Work instruction 1>
Answer these questions using the HAProxy guide:
(a) How long does the guide say it takes to read?
(b) Which year appears in the guide's title?
(c) Which three companies does the guide name as using HAProxy in production?
Work instruction 2> Reproduce the stretch of the HAProxy guide from "How to Block" through "tables, and logging." word for word.
Work instruction 3> Rewrite the paragraph of the HAProxy guide beginning "HAProxy is a high-performance" as a short bulleted list that keeps its main facts.

Skip to content
Guides/HAProxy
HAProxy · Reverse Proxy · Load Balancer9 min read

How to Block AI Bots on HAProxy: Complete 2026 Guide

HAProxy is a high-performance TCP/HTTP load balancer and reverse proxy used in production by GitHub, Reddit, Airbnb, and many high-traffic sites. Unlike nginx or Apache, HAProxy's configuration is ACL-driven — bot blocking is concise and fast. This guide covers ACL-based UA matching, X-Robots-Tag headers, robots.txt serving, rate limiting via stick tables, and logging.

Information supplied>
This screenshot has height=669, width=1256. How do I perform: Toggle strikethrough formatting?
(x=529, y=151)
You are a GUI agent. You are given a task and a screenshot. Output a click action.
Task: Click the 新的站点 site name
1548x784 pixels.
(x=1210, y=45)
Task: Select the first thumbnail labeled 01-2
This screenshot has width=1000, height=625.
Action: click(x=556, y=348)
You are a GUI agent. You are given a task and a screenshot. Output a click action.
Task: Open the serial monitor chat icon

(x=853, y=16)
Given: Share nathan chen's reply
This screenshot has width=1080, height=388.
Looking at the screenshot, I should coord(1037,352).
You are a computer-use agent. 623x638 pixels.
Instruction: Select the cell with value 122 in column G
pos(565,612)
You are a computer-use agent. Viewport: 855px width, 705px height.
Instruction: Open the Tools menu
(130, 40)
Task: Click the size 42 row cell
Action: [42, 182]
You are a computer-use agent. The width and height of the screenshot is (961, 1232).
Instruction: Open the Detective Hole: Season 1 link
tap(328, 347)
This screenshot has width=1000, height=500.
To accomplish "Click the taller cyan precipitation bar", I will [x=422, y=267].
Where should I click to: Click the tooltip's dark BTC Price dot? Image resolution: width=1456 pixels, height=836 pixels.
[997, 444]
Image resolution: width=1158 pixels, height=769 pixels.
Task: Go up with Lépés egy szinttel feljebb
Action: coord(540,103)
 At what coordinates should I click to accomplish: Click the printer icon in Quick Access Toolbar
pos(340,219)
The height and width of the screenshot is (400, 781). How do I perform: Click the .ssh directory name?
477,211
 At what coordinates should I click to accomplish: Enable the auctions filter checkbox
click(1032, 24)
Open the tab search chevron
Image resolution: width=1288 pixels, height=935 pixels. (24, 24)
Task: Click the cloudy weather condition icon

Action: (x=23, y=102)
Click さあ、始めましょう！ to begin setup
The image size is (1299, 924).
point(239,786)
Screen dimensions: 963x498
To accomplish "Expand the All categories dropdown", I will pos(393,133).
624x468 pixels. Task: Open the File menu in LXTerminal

Answer 1>
(a) 9 minutes
(b) 2026
(c) GitHub, Reddit, and Airbnb

Answer 2>
How to Block AI Bots on HAProxy: Complete 2026 Guide

HAProxy is a high-performance TCP/HTTP load balancer and reverse proxy used in production by GitHub, Reddit, Airbnb, and many high-traffic sites. Unlike nginx or Apache, HAProxy's configuration is ACL-driven — bot blocking is concise and fast. This guide covers ACL-based UA matching, X-Robots-Tag headers, robots.txt serving, rate limiting via stick tables, and logging.

Answer 3>
- HAProxy is a high-performance TCP/HTTP load balancer and reverse proxy.
- GitHub, Reddit, Airbnb, and many high-traffic sites use it in production.
- Unlike nginx or Apache, its configuration is ACL-driven, so bot blocking is concise and fast.
- The guide covers ACL-based UA matching, X-Robots-Tag headers, robots.txt serving, rate limiting via stick tables, and logging.